Action item >>
Look over the lines below. Report each one that includes the string "left".

Supplied data >>
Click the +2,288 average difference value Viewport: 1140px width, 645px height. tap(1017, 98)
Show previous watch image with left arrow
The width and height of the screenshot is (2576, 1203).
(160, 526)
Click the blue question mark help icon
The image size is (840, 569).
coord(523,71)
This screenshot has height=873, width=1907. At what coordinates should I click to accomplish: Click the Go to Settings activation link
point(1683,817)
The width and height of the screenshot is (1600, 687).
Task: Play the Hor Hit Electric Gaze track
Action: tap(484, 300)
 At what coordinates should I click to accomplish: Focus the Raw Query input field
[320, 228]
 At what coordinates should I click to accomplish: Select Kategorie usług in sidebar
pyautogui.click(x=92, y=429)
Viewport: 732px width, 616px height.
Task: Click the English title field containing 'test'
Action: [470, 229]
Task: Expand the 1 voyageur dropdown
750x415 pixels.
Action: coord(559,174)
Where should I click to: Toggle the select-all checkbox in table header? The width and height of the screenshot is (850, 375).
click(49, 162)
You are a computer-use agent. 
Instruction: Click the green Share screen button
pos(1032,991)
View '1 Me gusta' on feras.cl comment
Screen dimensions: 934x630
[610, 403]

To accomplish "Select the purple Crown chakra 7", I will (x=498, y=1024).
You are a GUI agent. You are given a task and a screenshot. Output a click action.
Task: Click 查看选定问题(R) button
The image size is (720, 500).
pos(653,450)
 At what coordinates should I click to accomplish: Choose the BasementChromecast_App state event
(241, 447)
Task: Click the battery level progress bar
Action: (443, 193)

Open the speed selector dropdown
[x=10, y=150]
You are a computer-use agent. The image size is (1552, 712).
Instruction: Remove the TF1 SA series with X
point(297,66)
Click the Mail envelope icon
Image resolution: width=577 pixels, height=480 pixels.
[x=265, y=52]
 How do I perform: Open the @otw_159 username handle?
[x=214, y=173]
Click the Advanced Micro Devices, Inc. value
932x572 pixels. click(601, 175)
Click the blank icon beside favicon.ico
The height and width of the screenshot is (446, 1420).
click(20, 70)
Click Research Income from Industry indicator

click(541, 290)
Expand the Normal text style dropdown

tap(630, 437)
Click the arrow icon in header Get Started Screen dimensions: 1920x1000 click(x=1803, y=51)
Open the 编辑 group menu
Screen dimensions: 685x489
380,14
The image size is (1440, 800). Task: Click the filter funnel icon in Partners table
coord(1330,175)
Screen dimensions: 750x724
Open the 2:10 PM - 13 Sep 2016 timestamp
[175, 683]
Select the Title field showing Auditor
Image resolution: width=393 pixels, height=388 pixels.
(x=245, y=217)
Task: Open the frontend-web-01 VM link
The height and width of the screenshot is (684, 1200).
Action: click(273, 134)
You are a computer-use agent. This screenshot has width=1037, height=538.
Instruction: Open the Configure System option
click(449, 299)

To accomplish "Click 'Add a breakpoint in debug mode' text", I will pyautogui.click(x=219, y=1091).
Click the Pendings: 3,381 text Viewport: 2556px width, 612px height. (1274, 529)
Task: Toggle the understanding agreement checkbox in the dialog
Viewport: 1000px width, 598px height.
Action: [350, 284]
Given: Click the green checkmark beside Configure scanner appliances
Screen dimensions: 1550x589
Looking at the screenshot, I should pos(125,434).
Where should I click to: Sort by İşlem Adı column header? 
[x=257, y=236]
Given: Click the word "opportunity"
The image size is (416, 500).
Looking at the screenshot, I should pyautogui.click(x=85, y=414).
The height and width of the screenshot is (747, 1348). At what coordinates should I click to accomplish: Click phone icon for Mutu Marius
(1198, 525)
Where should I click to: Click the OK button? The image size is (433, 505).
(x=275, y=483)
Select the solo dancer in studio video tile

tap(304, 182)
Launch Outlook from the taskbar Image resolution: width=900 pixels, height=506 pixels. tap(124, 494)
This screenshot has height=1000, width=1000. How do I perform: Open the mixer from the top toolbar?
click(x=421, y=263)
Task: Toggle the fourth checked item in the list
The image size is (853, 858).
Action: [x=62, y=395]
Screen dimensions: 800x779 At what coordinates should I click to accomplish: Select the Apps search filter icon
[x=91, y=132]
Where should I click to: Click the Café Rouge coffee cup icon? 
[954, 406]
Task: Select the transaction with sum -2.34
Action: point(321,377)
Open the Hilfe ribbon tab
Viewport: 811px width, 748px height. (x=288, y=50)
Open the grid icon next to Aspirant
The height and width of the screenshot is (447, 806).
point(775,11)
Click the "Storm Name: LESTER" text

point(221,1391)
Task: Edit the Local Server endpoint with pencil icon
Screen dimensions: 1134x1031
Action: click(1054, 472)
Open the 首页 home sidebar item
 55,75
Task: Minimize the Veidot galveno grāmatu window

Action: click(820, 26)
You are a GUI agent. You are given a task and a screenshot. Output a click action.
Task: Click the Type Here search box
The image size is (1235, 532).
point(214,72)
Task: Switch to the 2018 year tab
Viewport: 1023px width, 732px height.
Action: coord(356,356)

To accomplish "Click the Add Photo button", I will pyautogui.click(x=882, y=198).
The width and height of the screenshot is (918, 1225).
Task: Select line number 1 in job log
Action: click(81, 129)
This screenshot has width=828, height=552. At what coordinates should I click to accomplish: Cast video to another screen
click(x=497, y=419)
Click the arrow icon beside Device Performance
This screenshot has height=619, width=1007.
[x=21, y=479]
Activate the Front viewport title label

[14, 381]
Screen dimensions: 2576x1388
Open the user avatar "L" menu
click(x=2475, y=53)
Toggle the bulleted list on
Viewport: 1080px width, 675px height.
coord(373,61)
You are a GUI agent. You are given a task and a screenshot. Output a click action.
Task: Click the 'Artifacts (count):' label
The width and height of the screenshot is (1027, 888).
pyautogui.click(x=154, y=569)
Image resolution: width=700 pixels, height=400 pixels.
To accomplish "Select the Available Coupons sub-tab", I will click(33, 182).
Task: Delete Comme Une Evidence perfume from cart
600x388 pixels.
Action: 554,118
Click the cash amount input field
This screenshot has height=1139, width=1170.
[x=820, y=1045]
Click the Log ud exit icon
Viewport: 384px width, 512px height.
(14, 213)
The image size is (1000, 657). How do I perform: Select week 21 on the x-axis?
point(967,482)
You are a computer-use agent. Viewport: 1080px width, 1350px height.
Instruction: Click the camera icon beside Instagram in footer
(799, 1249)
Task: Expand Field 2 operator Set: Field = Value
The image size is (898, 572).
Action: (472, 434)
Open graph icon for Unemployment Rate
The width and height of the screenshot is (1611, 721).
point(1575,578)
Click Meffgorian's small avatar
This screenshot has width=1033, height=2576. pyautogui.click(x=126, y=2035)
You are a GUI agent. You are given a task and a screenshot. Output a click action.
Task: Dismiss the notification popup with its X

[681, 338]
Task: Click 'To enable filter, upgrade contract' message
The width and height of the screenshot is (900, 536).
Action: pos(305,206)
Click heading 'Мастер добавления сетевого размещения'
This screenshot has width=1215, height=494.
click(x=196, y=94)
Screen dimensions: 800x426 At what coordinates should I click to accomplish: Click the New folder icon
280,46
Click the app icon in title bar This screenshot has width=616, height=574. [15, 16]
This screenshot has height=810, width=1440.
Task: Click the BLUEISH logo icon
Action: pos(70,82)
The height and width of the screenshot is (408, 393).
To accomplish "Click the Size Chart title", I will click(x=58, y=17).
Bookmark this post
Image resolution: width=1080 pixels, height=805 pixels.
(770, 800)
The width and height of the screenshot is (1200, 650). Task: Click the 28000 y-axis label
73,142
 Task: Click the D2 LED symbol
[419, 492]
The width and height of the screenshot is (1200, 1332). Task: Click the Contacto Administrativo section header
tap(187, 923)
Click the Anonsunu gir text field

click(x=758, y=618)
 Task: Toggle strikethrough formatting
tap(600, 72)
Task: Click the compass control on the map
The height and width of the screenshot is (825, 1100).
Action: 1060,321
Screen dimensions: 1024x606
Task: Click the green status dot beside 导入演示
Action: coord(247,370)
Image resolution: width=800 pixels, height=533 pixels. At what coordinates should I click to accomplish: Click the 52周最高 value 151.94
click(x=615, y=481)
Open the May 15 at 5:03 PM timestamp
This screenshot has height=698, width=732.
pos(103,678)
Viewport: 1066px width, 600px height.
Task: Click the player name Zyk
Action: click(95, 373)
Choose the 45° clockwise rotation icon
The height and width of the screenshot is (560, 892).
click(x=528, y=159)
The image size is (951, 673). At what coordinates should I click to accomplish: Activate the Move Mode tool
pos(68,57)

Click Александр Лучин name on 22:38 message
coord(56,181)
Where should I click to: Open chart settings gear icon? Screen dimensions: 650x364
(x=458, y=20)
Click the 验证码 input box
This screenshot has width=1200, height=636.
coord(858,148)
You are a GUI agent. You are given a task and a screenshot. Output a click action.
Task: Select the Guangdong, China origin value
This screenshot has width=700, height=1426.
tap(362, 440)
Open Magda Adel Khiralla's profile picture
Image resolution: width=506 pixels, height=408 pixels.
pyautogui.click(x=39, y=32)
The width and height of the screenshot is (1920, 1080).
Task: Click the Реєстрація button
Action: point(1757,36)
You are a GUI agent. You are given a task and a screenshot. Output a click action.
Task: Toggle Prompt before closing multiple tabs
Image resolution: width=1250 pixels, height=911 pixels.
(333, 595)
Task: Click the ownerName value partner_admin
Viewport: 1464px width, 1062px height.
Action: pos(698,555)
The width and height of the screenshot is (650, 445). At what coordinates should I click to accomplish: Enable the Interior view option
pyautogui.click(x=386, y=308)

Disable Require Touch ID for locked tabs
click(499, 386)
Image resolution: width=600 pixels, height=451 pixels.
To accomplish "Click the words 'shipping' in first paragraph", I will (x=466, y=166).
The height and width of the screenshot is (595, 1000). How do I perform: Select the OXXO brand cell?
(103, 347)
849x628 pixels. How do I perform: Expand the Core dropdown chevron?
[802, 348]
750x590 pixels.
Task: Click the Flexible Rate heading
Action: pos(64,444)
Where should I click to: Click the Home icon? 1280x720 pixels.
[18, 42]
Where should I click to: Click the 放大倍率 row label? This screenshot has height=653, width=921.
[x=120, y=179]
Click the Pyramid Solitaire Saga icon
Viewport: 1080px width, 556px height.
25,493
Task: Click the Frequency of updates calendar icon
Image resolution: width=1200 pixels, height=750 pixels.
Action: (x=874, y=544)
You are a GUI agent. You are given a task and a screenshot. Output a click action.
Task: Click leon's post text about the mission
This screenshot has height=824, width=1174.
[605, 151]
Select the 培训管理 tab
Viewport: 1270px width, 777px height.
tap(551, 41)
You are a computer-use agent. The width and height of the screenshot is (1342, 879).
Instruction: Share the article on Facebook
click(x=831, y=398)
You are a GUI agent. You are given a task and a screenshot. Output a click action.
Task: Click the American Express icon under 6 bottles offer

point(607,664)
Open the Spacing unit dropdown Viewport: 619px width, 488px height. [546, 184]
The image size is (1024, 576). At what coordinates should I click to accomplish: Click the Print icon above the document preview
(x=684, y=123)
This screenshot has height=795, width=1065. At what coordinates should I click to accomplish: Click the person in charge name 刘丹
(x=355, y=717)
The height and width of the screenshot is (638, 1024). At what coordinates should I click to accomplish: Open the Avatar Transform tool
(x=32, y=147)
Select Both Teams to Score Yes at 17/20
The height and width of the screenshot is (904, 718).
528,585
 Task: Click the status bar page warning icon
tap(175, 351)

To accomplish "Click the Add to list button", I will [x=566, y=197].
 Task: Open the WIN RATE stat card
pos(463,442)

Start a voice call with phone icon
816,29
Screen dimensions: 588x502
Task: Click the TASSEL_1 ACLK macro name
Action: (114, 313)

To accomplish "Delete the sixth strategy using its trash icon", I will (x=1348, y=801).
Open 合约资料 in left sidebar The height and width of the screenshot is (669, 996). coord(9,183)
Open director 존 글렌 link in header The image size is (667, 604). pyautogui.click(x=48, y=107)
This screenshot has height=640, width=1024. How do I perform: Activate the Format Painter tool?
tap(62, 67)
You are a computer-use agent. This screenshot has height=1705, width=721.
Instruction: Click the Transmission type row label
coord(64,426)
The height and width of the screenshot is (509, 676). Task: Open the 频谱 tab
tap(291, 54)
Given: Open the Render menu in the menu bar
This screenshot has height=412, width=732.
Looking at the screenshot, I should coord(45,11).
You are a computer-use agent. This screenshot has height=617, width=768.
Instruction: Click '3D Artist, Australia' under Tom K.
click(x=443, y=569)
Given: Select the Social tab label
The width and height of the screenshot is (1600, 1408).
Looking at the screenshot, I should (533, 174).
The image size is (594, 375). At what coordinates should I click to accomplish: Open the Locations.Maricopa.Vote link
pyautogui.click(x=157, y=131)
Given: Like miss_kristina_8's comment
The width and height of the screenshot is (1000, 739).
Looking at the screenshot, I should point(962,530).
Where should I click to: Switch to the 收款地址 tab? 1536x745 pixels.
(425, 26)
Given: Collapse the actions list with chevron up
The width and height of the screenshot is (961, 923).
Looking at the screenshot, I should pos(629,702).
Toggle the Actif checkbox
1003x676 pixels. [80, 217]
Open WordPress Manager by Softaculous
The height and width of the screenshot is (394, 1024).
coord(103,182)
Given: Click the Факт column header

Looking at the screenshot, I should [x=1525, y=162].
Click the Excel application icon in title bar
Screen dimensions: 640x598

Task answer >>
Show previous watch image with left arrow
Open 合约资料 in left sidebar The height and width of the screenshot is (669, 996). coord(9,183)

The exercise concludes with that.